» Supplied records:
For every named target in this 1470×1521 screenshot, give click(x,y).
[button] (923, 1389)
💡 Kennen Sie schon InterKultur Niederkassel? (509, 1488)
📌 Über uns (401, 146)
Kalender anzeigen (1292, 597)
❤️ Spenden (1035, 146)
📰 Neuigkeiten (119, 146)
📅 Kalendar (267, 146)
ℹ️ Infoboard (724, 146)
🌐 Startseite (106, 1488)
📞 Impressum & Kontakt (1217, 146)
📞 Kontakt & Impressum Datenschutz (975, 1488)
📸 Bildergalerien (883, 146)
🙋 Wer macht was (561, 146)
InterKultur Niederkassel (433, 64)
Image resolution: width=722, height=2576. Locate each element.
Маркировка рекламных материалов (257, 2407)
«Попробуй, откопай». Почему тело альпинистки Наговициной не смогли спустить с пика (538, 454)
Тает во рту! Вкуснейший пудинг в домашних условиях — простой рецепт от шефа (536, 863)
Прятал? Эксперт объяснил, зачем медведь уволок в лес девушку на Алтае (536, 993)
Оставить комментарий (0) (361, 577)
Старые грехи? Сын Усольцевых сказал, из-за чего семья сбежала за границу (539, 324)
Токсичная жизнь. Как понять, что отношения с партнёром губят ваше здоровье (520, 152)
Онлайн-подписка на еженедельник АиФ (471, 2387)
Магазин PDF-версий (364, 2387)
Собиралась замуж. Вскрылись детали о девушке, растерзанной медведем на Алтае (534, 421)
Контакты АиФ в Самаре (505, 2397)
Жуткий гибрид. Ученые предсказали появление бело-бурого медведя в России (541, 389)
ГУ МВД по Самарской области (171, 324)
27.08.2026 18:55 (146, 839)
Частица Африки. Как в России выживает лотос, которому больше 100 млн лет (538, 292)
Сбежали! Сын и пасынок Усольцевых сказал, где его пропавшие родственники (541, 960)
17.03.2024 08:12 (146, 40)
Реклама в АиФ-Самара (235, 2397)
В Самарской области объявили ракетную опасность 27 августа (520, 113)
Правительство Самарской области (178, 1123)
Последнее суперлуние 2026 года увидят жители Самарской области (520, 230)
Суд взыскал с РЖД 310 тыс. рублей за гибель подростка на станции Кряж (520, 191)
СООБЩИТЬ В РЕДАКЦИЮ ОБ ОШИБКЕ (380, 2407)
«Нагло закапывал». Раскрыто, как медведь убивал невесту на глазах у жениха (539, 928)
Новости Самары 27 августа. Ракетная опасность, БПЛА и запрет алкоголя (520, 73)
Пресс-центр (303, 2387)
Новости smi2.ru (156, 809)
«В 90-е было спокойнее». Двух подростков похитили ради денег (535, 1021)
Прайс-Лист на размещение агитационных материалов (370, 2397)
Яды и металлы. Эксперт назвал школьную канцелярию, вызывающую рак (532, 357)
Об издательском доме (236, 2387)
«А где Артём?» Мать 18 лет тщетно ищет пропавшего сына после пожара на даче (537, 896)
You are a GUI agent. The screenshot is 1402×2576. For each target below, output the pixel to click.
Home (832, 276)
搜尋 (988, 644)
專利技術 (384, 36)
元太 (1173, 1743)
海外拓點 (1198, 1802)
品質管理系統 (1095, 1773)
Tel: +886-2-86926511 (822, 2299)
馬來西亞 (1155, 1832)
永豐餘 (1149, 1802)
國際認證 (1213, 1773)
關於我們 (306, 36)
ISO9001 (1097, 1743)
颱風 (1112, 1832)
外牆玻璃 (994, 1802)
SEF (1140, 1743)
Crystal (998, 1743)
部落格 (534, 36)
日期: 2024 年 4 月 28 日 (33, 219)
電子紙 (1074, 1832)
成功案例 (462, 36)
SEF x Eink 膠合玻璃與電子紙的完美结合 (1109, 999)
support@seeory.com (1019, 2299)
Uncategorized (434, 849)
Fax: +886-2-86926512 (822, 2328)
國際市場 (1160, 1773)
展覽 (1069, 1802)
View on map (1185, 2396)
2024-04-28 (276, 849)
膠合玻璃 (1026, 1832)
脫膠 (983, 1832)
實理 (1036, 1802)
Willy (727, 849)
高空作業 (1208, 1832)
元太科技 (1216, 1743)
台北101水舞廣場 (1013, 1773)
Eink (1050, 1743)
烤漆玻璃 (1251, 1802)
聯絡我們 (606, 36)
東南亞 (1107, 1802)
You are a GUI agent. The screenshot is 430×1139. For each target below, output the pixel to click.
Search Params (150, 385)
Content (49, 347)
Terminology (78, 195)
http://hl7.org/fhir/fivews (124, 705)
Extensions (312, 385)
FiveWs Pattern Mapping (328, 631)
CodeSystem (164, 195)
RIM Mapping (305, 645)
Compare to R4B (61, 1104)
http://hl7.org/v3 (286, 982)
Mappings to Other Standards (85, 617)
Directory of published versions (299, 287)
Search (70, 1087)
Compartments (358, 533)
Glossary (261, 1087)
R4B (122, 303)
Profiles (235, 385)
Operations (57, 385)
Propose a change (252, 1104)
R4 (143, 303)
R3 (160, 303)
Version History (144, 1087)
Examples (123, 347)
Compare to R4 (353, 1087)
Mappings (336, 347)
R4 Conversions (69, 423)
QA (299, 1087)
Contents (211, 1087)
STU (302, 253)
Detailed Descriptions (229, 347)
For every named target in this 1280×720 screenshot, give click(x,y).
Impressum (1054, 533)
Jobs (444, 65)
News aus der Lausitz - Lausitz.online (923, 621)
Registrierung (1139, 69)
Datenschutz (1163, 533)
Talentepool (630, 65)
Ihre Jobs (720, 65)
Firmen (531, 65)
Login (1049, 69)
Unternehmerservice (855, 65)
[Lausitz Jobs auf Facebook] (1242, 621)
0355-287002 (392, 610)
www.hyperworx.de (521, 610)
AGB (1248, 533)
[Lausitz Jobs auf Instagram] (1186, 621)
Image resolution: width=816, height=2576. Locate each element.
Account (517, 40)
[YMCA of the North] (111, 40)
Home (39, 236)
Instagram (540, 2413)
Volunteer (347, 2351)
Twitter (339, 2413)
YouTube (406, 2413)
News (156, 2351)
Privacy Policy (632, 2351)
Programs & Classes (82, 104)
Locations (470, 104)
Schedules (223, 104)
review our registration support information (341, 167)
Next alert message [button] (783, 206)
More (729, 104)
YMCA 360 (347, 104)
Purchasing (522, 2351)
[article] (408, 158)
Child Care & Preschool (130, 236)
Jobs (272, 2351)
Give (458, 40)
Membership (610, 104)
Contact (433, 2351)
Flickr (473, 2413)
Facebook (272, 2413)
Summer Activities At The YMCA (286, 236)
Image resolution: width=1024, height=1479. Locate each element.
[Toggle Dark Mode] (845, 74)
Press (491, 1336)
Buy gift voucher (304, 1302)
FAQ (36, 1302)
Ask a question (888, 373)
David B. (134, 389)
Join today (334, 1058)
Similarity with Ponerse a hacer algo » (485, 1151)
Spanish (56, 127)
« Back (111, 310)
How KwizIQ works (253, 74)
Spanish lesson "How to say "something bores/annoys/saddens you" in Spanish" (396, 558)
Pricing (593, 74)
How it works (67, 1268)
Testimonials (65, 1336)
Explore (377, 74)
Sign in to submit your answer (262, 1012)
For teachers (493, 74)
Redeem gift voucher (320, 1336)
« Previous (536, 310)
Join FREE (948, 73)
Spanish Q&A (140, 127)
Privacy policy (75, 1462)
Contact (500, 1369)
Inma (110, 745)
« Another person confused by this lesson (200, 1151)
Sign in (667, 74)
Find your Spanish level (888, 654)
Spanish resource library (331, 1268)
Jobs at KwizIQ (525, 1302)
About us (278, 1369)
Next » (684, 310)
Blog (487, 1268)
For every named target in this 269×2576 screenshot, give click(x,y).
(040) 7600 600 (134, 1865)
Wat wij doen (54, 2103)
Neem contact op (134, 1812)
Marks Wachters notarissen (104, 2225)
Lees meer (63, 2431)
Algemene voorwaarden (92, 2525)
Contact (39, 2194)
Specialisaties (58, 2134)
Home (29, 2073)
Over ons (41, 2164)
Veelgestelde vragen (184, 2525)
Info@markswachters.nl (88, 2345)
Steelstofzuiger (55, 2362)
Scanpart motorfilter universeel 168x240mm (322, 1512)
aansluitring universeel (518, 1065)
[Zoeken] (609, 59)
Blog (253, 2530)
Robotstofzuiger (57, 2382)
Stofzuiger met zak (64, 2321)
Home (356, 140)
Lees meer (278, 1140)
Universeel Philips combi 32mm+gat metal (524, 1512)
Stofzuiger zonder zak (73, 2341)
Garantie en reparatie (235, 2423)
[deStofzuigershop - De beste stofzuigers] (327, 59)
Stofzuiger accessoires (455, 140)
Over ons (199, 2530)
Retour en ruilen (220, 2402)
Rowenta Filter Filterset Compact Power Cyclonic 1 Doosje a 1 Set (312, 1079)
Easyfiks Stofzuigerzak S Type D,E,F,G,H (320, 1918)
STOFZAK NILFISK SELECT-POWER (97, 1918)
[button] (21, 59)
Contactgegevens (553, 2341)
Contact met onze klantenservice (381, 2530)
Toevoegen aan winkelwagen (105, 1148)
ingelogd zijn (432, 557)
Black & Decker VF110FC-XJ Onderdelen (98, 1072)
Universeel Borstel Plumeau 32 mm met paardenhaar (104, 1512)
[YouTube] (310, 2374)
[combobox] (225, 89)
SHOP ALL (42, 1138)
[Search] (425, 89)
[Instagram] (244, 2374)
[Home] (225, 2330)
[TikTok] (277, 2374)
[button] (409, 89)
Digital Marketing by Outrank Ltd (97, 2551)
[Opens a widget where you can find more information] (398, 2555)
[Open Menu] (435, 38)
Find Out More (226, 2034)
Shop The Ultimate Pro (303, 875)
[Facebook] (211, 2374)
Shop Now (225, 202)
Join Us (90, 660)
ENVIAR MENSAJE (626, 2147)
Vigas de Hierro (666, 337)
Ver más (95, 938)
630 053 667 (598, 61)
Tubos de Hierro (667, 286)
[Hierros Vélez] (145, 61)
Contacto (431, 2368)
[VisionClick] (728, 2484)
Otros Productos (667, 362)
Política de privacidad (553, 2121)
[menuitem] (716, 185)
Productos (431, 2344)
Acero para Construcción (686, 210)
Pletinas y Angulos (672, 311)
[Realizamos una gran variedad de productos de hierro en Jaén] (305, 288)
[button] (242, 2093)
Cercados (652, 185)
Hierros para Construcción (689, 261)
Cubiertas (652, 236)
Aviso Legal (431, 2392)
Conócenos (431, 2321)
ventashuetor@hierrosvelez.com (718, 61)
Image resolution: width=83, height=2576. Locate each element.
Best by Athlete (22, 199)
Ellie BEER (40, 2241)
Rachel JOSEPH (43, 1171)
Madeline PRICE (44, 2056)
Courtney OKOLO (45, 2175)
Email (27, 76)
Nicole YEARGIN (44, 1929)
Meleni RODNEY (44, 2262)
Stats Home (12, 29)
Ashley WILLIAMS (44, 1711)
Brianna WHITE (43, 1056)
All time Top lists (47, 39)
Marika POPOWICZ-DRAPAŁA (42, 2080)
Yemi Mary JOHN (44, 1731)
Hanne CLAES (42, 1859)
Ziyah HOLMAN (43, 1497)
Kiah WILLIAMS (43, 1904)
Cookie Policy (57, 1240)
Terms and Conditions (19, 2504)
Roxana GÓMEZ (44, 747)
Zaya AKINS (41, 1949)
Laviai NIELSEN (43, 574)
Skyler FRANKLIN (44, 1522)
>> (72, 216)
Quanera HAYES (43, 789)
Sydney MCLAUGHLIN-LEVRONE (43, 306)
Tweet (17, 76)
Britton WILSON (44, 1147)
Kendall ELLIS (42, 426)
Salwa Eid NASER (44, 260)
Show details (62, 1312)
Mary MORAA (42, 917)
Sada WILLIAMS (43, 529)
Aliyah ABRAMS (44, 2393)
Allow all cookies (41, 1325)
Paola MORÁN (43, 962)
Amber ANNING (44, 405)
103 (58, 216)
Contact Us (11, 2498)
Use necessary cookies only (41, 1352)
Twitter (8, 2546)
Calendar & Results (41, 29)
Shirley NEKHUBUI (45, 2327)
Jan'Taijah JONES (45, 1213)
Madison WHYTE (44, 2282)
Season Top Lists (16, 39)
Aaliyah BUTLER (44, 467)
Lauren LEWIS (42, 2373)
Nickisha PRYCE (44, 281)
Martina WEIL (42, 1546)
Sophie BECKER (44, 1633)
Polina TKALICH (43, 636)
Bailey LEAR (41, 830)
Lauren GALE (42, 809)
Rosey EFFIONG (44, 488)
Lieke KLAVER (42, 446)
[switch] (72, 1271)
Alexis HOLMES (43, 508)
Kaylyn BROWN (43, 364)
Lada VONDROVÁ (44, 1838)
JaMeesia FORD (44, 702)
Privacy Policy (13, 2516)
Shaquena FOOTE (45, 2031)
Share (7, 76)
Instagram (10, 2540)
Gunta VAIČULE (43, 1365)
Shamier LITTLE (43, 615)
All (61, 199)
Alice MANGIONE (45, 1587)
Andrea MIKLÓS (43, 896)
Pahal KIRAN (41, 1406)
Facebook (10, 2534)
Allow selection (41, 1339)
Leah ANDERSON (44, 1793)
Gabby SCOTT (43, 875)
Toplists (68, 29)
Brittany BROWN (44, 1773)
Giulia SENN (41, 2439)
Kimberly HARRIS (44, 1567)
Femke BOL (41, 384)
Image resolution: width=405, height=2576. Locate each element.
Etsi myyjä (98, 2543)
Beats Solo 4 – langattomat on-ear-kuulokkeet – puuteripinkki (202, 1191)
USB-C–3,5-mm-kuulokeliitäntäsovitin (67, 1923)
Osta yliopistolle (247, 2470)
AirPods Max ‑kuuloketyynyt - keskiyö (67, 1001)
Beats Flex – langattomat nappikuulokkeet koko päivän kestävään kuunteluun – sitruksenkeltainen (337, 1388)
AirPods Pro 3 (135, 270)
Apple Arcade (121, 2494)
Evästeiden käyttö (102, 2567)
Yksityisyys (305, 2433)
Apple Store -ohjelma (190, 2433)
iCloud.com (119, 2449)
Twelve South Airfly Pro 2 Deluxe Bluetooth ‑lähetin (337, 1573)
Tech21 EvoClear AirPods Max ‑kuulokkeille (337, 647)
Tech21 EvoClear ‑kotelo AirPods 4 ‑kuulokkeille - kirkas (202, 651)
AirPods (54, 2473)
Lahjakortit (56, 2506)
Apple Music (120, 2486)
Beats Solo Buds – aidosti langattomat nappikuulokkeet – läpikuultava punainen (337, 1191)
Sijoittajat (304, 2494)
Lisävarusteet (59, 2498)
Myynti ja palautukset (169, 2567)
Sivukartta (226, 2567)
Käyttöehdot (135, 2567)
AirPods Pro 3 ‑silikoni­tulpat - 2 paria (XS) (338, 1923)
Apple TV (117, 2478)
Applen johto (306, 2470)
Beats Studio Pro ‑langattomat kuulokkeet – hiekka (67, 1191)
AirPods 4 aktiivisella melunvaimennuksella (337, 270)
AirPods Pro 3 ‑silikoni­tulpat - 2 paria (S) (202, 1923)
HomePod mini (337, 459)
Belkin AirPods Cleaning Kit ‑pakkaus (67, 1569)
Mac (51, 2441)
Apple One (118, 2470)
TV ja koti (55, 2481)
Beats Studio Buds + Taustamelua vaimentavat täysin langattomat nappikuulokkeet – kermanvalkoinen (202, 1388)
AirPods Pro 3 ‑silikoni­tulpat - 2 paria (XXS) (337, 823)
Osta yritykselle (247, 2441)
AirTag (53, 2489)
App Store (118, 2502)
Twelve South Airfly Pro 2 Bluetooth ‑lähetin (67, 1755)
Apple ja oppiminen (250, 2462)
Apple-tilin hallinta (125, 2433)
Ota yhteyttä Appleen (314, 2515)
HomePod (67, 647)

» Instructions for the task: Return every line in the listing that contains the word "paria".

» Finished task:
AirPods Pro 3 ‑silikoni­tulpat - 2 paria (XS) (338, 1923)
AirPods Pro 3 ‑silikoni­tulpat - 2 paria (S) (202, 1923)
AirPods Pro 3 ‑silikoni­tulpat - 2 paria (XXS) (337, 823)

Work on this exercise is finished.